When the doctor had left, Ralph and Aurelia, who had actually seen nothing of each other that morning, sauntered away together towards the library. Charles challenged Carr to finish his game of billiards, and Marston and I retired up-stairs to the smoking-room, where we could talk over our Indian experiences, and perhaps doze undisturbed. We might have been so occupied for half an hour or more when a flying step came up the stairs, the door was thrown open, and Ralph rushed into the room.

"General Marston! Colonel Middleton!" he gasped out, breathing hard, "will you, both of you, come to my father's room at once? He has sent for you."

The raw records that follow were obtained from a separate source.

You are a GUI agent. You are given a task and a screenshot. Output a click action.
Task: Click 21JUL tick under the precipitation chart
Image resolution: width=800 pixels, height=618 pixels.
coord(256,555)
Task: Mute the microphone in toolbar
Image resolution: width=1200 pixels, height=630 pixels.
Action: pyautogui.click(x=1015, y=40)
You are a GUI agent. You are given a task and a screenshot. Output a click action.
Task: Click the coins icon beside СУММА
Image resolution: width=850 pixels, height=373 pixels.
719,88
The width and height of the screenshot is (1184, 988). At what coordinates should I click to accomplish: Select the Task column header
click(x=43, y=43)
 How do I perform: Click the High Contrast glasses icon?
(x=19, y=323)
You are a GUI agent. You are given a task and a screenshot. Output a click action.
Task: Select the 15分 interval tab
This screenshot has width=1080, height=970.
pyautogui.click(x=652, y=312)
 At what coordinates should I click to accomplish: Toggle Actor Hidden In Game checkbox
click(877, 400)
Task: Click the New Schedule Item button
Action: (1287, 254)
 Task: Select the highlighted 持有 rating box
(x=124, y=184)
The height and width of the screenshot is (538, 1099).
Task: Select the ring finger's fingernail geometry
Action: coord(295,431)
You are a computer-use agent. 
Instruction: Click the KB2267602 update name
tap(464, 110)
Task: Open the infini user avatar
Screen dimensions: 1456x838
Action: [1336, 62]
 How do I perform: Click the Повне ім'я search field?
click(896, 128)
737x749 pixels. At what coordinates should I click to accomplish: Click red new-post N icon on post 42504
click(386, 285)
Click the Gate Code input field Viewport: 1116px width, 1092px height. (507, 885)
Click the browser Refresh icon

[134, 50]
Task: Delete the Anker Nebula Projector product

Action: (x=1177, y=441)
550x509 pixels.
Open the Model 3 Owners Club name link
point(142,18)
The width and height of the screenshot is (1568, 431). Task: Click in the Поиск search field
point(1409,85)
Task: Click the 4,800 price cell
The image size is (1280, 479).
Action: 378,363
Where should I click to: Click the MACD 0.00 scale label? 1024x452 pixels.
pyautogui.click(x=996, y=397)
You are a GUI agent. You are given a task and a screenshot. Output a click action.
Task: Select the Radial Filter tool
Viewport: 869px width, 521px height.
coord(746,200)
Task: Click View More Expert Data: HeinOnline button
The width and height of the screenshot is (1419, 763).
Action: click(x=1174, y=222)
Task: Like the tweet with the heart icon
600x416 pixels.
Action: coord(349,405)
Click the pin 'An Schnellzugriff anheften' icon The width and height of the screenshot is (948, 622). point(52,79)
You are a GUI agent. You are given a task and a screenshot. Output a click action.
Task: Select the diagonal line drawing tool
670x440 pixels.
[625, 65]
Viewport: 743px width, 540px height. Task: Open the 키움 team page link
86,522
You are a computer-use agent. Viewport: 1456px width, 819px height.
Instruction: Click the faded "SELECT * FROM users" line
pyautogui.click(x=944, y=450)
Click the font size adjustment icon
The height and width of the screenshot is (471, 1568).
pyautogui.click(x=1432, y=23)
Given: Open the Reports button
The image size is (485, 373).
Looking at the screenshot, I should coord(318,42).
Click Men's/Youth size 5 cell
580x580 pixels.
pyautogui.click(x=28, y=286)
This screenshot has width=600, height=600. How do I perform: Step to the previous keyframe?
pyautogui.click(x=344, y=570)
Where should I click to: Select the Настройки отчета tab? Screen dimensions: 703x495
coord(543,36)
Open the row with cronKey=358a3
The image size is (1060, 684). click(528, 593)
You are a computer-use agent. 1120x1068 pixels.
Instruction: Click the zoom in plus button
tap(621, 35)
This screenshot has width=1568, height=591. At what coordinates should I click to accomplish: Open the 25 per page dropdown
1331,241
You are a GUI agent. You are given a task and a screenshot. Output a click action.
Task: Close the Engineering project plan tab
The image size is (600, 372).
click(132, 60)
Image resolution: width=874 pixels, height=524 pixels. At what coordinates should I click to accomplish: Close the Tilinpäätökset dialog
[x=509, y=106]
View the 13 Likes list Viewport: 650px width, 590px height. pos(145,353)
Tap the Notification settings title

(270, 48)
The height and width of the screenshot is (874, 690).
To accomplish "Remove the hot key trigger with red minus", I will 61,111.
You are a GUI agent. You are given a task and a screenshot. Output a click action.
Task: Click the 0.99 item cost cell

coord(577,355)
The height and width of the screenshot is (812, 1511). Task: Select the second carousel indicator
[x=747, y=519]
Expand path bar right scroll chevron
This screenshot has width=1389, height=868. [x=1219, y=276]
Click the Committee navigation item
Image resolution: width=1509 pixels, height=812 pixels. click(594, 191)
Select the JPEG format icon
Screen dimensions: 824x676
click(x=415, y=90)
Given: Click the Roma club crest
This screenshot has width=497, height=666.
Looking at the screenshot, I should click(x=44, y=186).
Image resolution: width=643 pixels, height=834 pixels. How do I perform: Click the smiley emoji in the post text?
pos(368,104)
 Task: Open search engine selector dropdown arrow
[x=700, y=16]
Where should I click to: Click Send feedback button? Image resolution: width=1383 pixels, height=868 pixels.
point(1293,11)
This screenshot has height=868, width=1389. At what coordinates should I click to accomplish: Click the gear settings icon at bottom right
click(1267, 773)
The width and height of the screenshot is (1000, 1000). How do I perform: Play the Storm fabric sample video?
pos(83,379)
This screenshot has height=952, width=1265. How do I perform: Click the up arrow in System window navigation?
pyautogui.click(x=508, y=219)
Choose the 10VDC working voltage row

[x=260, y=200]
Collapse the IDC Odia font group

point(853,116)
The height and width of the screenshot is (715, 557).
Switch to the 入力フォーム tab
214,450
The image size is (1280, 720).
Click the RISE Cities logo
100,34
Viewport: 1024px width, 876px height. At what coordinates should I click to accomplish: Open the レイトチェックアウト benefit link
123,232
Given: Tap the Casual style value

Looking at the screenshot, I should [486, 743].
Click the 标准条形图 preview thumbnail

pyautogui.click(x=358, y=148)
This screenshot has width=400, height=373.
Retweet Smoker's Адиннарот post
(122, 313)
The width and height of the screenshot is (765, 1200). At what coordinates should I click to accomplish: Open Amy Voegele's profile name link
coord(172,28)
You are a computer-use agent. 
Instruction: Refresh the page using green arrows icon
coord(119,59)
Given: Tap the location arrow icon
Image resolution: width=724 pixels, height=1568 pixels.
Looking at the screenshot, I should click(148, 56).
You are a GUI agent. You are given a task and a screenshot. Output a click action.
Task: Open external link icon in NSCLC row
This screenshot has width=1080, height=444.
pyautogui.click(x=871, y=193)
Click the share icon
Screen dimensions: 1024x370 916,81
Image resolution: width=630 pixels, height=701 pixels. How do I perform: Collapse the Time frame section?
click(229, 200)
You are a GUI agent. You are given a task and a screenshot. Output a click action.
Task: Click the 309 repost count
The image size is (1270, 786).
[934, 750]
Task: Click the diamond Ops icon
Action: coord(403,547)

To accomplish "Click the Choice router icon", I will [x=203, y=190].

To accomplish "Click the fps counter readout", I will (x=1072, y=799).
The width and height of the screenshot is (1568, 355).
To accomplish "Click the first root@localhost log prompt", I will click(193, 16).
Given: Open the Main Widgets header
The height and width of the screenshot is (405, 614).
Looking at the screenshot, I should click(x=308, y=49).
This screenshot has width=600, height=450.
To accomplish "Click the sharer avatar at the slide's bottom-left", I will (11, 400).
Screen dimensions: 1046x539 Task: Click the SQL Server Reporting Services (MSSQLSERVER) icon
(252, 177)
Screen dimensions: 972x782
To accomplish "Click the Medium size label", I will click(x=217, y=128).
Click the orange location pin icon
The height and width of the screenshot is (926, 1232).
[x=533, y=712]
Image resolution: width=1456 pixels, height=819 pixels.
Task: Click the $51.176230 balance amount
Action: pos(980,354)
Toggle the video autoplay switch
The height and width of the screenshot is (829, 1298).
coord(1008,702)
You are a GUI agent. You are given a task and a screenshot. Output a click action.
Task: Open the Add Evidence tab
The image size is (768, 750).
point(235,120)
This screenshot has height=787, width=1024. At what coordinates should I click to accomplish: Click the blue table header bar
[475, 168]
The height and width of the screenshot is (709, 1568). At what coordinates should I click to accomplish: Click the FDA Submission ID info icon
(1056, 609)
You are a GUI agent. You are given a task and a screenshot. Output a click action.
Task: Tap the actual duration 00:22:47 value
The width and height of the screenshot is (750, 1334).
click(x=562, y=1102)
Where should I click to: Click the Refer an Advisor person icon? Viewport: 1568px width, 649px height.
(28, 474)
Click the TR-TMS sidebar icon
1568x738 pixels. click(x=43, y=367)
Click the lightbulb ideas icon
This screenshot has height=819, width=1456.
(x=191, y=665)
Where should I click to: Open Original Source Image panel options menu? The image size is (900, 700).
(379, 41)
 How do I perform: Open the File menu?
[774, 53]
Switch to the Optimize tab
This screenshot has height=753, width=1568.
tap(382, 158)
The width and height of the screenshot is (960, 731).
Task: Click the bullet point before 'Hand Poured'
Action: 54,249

"Good gracious! Is he worse?" I exclaimed.

"No. Hush! Don't ask anything, but just come,"—and he turned and led the way to Sir George Danvers's room.

We followed in wondering silence, and, after passing along numerous passages, were ushered into a large oak-panelled room with a great carved bed in it, in the middle of which, bolt-upright, sat Sir George Danvers, pale as ivory, his light steel eyes (so like Charles's) seeming to be the only living thing about him.

As we came in he looked at each of us in turn.

"Where is Charles?" he said, speaking in a hoarse whisper.

"Dear me! Sir George," I said, sympathetically, "how you have lost your voice!"

He looked at me for a moment, and then turned to Ralph again.

"Where is Charles?" he asked a second time, in the same tone.

"Here!" said a quiet voice. And Charles came in, and shut the door.



CHAPTER IX.

The two pairs of steel eyes met, and looked fixedly at each other.

A tap came to the door.

Sir George winced, and made a sign to Ralph, who rushed to it and bolted it.

"I am coming in, George," said Lady Mary's voice.

"Send her away," came a whisper from the bed.

This was easier said than done. But it was done after a sufficiently long parley; and Lady Mary retired under the impression that Ralph was sitting alone with his father, who thought he might get a little sleep.

"Now," whispered Sir George, motioning to Ralph.

"The fact is," said Ralph, "the jewels are gone! They have been stolen in the night."

He bolted out with this one sentence, and then was silent. Marston and I stared at him aghast.

"Is there no mistake?" said Marston at last.

"None," replied Ralph. "I put them in a drawer in the great inlaid writing-table in the library last night, before everybody. I went for them this morning, half an hour ago, at father's request. The lock was broken, and they were gone."

There was another long silence.

"I was a fool, of course, to put them there," resumed Ralph. "Charles told me so; but I thought they were as safe there as anywhere, if no one knew—and no one did except the house party."

"Were any of the servants about?" asked Marston.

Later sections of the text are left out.